Java is very fast and 3X slower is a pretty wild claim.
https://benchmarksgame-team.pages.debian.net/benchmarksgame/...
On the real world, you won't get things as optimized in higher level languages, because optimized code looks completely unidiomatic. A 3x speedup from Java is a pretty normal claim.
Most code will be considerably slower due to a lot of factors.
Java in particular is a very pointer-heavy language, made up of pointers to pointers to pointers everywhere, which is really bad for our modern systems that often are much more memory latency than CPU constrained.
A factor of 2-4x to languages like C++ or Rust for most code seems plausible (and even low) unless the limiting factor is external, like network or file system IO.
It's true that pointer chasing really hurts in some sorts of program and benchmark. For sure. No argument. That's why Project Valhalla exists.
But it's also my view that modern C++ programming gets away with a lot of slow behaviours that people don't really investigate or talk about because they're smeared over the program and thus don't show up in profilers, whereas actually the JVM fixes them everywhere.
C++ programs tend to rely much more heavily on copying large structures around than pointer-heavy programs. This isn't always or even mostly because "value types are fast". It's usually because C++ doesn't have good memory management so resource management and memory layout gets conflated, e.g. std::vector<BigObject>. You can't measure this because the overheads are spread out over the entire program and inlined everywhere, so don't really show up in profiling. For the same reasons C++ programs rely heavily on over-specialised generics where the specialisation isn't actually a perf win but rather a side effect of the desire for automatic resource management, which leads to notorious problems with code bloat and (especially) compile time bloat.
Another source of normally obscured C++ performance issues is the heap. We know malloc is very slow because people so frequently roll their own allocators that the STL supports this behaviour out of the box. But malloc/new is also completely endemic all over C++ codebases. Custom allocators are rare and restricted to very hot paths in very well optimised programs. On the JVM allocation is always so fast it's nearly free, and if you're not actually saturating every core on the machine 100% of the time, allocation effectively is free because all the work is pushed to the spare cores doing GC.
Yet another source of problems is cases where the C++ programmer doesn't or can't actually ensure all data is laid out in memory together because the needed layouts are dynamically changing. In this case a moving GC like in the JVM can yield big cache hit rate wins because the GC will move objects that refer to each other together, even if they were allocated far apart in time. This effect is measurable in modern JVMs where the GC can be disabled:
https://shipilev.net/jvm/anatomy-quarks/11-moving-gc-localit...
And finally some styles of C++ program involve a lot of virtual methods that aren't always used, because e.g. there is a base class that has multiple implementations but in any given run of the program only one base class is used (unit tests vs prod, selected by command line flag etc). JVM can devirtualise these calls and make them free, but C++ compilers usually don't.

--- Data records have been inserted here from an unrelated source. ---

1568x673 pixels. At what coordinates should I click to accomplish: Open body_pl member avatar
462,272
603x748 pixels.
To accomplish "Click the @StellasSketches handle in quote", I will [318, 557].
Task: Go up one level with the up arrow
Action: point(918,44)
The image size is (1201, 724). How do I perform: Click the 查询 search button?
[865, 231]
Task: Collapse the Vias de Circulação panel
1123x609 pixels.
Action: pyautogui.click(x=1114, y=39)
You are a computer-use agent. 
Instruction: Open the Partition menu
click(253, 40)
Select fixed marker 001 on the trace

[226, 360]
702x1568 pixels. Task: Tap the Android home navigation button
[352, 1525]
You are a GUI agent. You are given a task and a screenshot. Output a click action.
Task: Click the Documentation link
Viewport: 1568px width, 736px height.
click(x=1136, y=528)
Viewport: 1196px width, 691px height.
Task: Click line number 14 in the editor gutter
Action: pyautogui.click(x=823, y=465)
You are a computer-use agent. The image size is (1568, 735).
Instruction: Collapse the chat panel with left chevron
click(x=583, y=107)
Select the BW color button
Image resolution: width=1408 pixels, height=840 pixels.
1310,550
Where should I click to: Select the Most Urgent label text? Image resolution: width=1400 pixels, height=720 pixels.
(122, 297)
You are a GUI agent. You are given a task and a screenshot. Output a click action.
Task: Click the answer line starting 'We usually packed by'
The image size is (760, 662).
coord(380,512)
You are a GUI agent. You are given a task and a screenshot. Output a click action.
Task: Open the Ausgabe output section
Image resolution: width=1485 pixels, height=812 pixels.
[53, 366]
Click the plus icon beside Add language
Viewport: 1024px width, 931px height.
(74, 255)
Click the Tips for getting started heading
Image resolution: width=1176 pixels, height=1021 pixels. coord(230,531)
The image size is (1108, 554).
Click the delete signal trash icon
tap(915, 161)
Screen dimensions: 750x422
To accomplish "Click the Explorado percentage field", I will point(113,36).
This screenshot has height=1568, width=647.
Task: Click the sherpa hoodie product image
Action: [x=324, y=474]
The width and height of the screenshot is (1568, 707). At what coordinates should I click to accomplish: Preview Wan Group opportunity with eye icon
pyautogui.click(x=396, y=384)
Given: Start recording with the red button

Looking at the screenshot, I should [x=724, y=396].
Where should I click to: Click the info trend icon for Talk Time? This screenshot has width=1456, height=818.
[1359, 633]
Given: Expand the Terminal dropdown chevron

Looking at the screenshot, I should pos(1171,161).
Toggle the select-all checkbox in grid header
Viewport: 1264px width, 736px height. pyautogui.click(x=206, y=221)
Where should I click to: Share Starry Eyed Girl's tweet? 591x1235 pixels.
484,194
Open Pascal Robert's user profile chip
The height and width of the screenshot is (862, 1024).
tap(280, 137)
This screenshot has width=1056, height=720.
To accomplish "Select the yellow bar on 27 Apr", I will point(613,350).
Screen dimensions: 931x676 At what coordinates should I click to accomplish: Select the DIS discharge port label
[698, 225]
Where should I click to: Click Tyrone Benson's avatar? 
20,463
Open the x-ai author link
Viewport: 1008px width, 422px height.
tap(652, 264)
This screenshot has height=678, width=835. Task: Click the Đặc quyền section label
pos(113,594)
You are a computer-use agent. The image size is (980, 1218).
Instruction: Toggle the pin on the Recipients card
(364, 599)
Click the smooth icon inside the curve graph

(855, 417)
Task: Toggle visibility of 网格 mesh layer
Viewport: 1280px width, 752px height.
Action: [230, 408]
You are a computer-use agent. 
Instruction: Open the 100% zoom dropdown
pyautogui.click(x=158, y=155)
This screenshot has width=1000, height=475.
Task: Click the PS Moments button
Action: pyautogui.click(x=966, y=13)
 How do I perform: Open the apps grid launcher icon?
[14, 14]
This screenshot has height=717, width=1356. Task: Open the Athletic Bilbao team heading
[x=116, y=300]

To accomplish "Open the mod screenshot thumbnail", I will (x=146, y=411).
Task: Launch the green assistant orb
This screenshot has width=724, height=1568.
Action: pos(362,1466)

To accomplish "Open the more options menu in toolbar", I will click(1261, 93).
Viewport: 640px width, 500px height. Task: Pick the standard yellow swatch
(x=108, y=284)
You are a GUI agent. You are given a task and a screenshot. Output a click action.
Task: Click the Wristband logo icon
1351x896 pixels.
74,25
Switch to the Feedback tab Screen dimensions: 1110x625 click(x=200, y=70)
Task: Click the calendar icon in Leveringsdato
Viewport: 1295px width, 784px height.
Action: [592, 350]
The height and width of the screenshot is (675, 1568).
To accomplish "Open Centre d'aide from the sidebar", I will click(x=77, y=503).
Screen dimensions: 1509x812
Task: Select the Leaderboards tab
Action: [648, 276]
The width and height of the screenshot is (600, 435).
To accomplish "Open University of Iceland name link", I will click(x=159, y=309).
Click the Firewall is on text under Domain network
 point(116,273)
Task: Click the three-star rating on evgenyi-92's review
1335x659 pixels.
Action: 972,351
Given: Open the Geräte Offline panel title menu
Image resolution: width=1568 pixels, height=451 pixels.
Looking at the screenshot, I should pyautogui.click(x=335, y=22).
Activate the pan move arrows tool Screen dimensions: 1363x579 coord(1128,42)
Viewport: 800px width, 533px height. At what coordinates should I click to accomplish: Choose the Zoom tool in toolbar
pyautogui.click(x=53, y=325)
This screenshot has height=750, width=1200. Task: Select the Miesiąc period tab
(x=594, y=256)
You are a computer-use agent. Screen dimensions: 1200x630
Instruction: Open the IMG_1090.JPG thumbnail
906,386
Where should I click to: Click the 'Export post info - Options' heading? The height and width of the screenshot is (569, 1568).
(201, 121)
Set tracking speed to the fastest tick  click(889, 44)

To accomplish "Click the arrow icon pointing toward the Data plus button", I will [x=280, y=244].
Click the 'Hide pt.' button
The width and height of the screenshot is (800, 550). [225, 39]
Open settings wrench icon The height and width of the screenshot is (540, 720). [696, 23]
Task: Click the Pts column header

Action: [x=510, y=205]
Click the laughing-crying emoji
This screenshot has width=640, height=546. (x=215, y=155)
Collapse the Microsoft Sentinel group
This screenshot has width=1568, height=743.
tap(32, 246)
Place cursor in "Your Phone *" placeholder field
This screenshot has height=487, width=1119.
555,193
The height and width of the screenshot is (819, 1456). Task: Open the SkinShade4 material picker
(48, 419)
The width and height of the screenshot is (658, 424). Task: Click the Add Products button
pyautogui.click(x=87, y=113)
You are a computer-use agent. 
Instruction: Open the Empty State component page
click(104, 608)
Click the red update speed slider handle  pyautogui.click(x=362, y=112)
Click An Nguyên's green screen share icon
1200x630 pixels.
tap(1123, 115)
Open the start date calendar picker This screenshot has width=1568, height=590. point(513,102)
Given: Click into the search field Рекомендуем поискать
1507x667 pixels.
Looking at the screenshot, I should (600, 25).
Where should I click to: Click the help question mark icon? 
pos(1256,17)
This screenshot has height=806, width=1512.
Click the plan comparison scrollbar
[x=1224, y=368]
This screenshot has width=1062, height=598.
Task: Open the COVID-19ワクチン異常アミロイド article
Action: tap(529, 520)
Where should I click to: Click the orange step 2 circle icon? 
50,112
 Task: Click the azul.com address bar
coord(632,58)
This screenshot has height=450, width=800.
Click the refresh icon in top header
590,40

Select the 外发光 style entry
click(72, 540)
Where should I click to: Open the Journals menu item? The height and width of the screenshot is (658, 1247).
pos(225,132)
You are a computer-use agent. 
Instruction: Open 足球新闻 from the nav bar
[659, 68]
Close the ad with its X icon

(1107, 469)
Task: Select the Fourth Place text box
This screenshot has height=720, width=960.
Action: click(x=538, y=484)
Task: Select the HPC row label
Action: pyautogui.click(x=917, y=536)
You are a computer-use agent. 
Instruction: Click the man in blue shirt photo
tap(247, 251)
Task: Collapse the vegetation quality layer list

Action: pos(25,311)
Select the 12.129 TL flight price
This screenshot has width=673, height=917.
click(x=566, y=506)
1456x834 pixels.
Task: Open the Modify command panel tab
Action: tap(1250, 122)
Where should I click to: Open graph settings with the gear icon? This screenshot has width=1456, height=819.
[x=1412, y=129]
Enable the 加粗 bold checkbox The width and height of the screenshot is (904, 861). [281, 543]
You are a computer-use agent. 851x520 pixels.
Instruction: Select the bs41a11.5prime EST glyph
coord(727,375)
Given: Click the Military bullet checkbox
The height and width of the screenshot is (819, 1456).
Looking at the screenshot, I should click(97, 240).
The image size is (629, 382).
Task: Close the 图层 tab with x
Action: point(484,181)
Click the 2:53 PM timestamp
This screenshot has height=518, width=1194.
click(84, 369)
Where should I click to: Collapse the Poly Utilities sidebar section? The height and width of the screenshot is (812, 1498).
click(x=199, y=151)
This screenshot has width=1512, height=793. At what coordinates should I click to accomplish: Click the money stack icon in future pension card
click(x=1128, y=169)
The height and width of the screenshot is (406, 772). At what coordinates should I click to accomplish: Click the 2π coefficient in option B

On the other hand all these things can be obscured by the fact that C++ these days tends only to be used in codebases where performance is considered important, so C++ devs write performance tuned code by default (or what they think is tuned at least). Whereas higher level languages get used for every kind of program, including the common kind where performance isn't that big of a deal.
Here are some benchmarks; I'll leave to the experts out there to confirm or dismiss them.
https://benchmarksgame-team.pages.debian.net/benchmarksgame/...
If anything the gap is increasing not shrinking. JVM is terrible at memory access patterns due to the design of the language, and designing for memory is increasingly critical for maximum performance on modern systems. All the clever JIT'ing in the world can't save you from the constant pointer chasing, poor cache locality, and poor prefetching.
The gap won't shrink until Java has value types. Which is on the roadmap, yes, but still doesn't exist just yet.
The problem with those benchmarks is if you look at the Java code you'll see it's highly non-idiomatic. Almost no classes or allocations. They almost all exclusively use primitives and raw arrays. Even then it still doesn't match the performance on average of the C (or similar) versions, but if you add the real-world structure you'd find in any substantial project that performance drops off.
Tight, low level code in Java and Go is roughly as fast as average C code. The Go compiler is know to be less good at optimizing code than e.g. GCC, but this in many cases creates little practical difference, while the Java JIT compilers have become excellent to a point where they often beat GCC, especially as they can use run time profiling for code optimization. So they can optimize the code for the actual task at hand.
Where the languages differ in "speed" is their runtime environment. Java and Go are languages with garbage collection, which of course means that some amount of CPU is required to perform GC. But as the modern garbage collectors run in parallel with the program, this CPU effort often enough is no bottleneck. On the other side, manual memory management has different performance trade-offs, which in many cases can make it quite slow on its own.
But now I sound like a Geico (insurance) commercial. Sorry about that.